Escaping this quarantine monotony
Published on March 4th, 2021
The America’s Cup is nearly as polarizing as American politics, and while we struggle among the later to accept other people’s opinion, this commentary by Kai Yves offers a reason to understand her position about the former:
Living out the pandemic on Long Island, enduring the gray dead of winter, I have found the America’s Cup to be a great mental tonic, a reminder that somewhere in the Southern latitudes there really is a magical land of sunshine and spectacular volcanic scenery, where people can swim at the beach and watch sailing races unmasked and, as Stephen Colbert put it, hugs still happen.
After a day that often feels just like every other day for months, the America’s Cup racing has been my great escape, pulling on my headphones at night to hear that dynamic intro music, and to be greeted by Ken, Nathan, and Shirley as they commence with their commentary.
And the root of this relief is the unusual nature of the AC75s and how they appeal to me.
For most of my life, I have been a fan of space exploration and the type of unique, high-tech machines that may be the only ones of their kind ever assembled by humanity.
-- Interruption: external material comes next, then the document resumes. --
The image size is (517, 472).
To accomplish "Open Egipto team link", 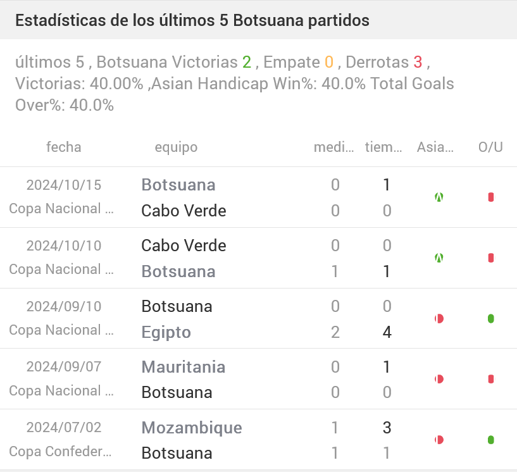I will (166, 332).
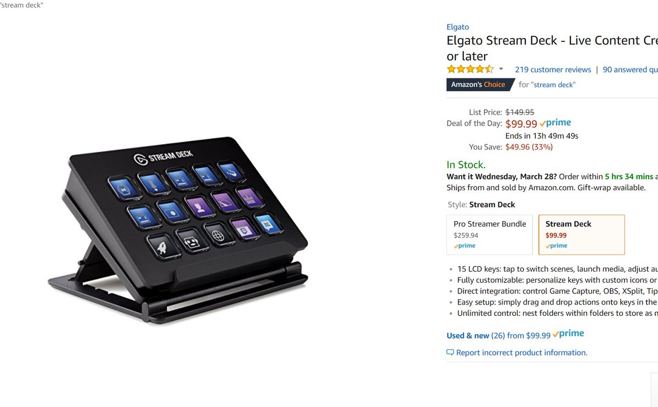Click the Prime logo beside Deal of the Day price
The height and width of the screenshot is (407, 658).
point(555,123)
I enjoy learning about the engineering and science behind the designs and watching these “test pilots” learn more about their experimental craft by the day.
I can no more find an AC75 at my local harbor than I could find a space shuttle, but nobody has ever tried to make me feel that was a reason to find the space shuttle any less interesting!
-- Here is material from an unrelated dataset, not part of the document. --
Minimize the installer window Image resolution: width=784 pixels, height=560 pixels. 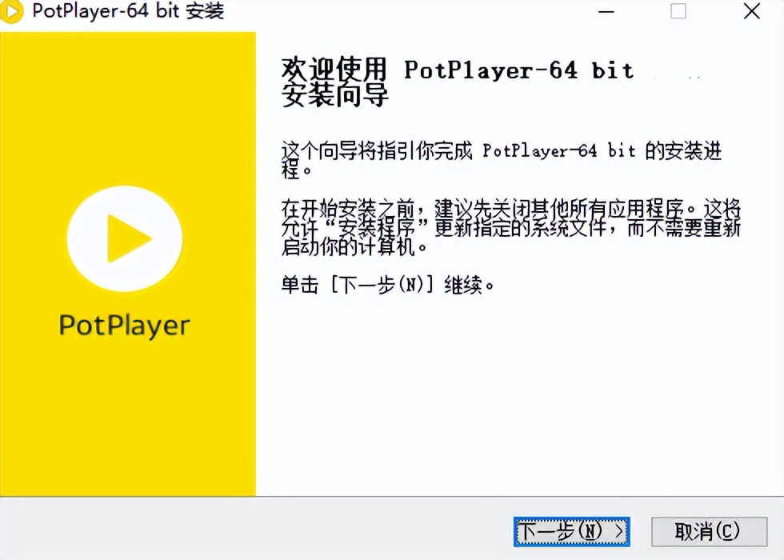606,11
Although I am a fan of more “conventional” sailboats as well (and prior to the pandemic, I crewed on Lightnings and various cruiser-racers at my local yacht club), seeing something I can see nowhere else is part of the appeal of the America’s Cup.
Isn’t that the root of so much of our fascination with stories of grand adventures and exotic feats— something that can’t be seen anywhere else because it’s so far beyond the mundane, beyond our own abilities, beyond anything we ourselves have ever done?
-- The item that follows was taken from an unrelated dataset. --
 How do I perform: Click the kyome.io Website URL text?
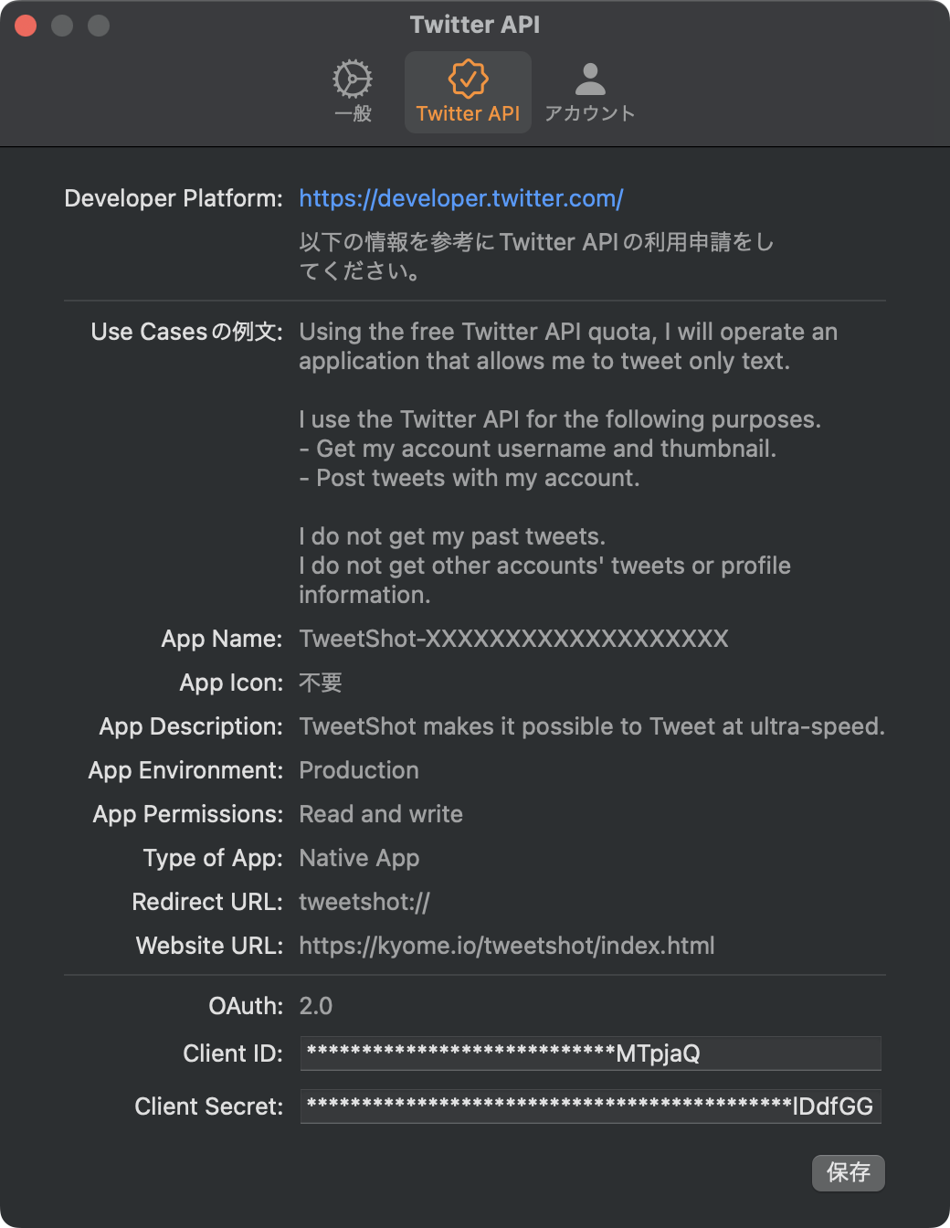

Would we have gasped and clutched our armrests watching “Free Solo” in the theaters if Alex Honnold had been climbing the rock wall at the local gym instead of free-soloing El Capitan?
There are any number of elite conventional monohull series available to watch around the world, even in the former AC 12-Metre and J Classes, and someday there may perhaps be a revival for the IACC as well. Why make the America’s Cup just another instead of something truly unique?
I do also find the races engaging, delivering high drama, intense action constantly backgrounded with the kind of soap opera backstory that has (for better and worse) been part of the AC for 170 years… I am hooked.
Of course, I am not an uncritical fan of the America’s Cup, in this edition or in general.
I do wish there were more teams and regret that there are no female participants and have been none in the event overall since 2005.
There are several high-profile team backers with political affiliations I find distasteful that soured me on their teams, and I must admit I’m not fond of a petrochemical company known for its poor environmental record being present at an event that could be a showcase for protecting our marine environment as The Ocean Race has become.
And I’d rather we eliminate the endless debates over nationality rules by making national affiliation an option rather than a requirement and allowing teams to compete, if they do choose, as honestly international entities under the UN flag as OneWorld attempted to do in 2003.
But for all of its flaws, I’ve been enjoying the competition and hope New Zealand can defend successfully and accommodate reforms that address these concerns in the next cycle while still maintaining the current pace of heady technological innovation.
The racing is wild, it’s far-out, it’s experimental, sometimes shaky, sometimes even disastrous, but it’s exactly the escape I need in this quarantine monotony.